**** DOCUMENT EXCERPT

Above we see what the confusion matrix would look like if we populate it with the information we currently have. Since we already know what image is of an animal and not we only get true positives and true negatives. If we instead would have predicted that the blueberry muffin was an animal, that would have been a false positive. If we would have predicted that the shepherd dog was a mop, that would have been a false negative.
Okay now that we have covered the concepts of the confusion matrix. Let us head into the metrics and how they work.
Accuracy is the most common metric to be used in everyday talk. Accuracy answers the question “Out of all the predictions we made, how many were true?”
As we will see later, accuracy is a blunt measure and can sometimes be misleading.
Precision is a metric that gives you the proportion of true positives to the amount of total positives that the model predicts. It answers the question “Out of all the positive predictions we made, how many were true?”
Recall focuses on how good the model is at finding all the positives. Recall is also called true positive rate and answers the question “Out of all the data points that should be predicted as true, how many did we correctly predict as true?”
As you can see from the definitions of precision and recall they are tightly connected.
F1 Score is a measure that combines recall and precision. As we have seen there is a trade-off between precision and recall, F1 can therefore be used to measure how effectively our models make that trade-off.
One important feature of the F1 score is that the result is zero if any of the components (precision or recall) fall to zero. Thereby it penalizes extreme negative values of either component.

********

- **TASKS FOR THIS EXERCISE**:
1. According to the passage on classification metrics, what is another name for recall?
2. Rewrite the entries from the line with "Toggle visibility of" to the line with "Action: [50, 5]", changing "visibility" to "display" and leaving everything else the same.

**** EXCERPTED RECORDS

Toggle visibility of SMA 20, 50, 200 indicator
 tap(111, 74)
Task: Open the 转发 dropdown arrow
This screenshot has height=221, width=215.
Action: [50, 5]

********
**** EXCERPTED RECORDS

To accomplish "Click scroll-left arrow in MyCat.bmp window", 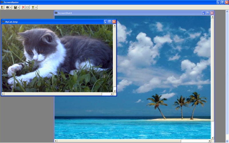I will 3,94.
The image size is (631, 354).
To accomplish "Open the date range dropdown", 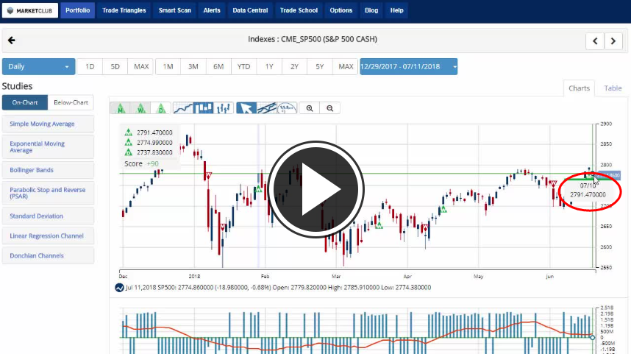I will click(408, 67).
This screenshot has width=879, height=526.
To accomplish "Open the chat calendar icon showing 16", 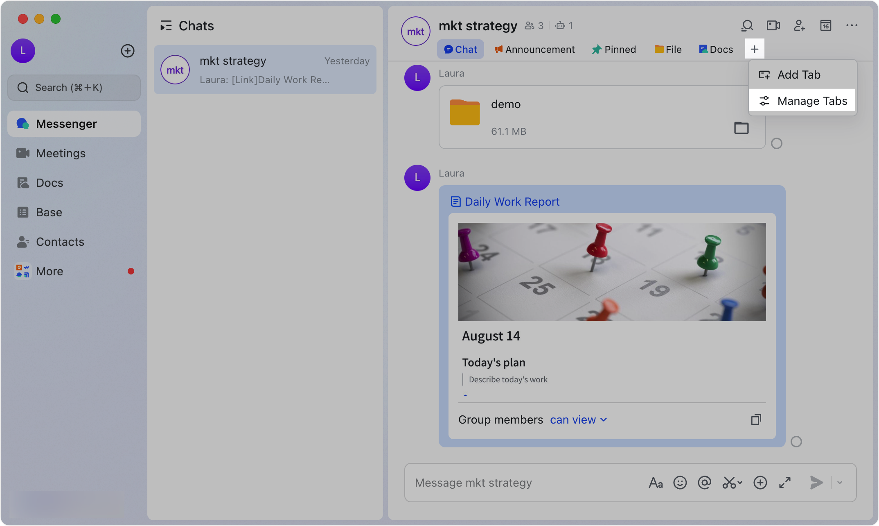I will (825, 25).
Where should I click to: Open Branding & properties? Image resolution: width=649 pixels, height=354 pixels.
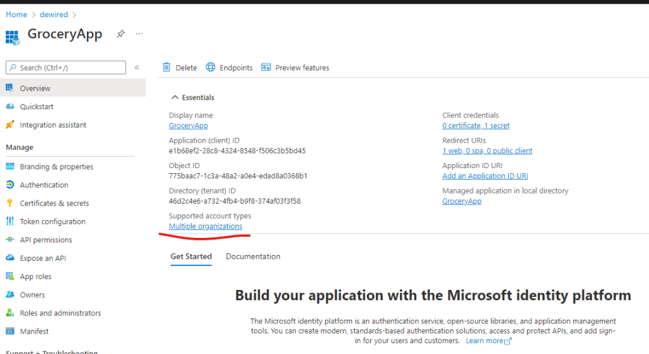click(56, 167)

********

- **TASK SOLUTIONS**:
1. True positive rate.

2.
Toggle display of SMA 20, 50, 200 indicator
 tap(111, 74)
Task: Open the 转发 dropdown arrow
This screenshot has height=221, width=215.
Action: [50, 5]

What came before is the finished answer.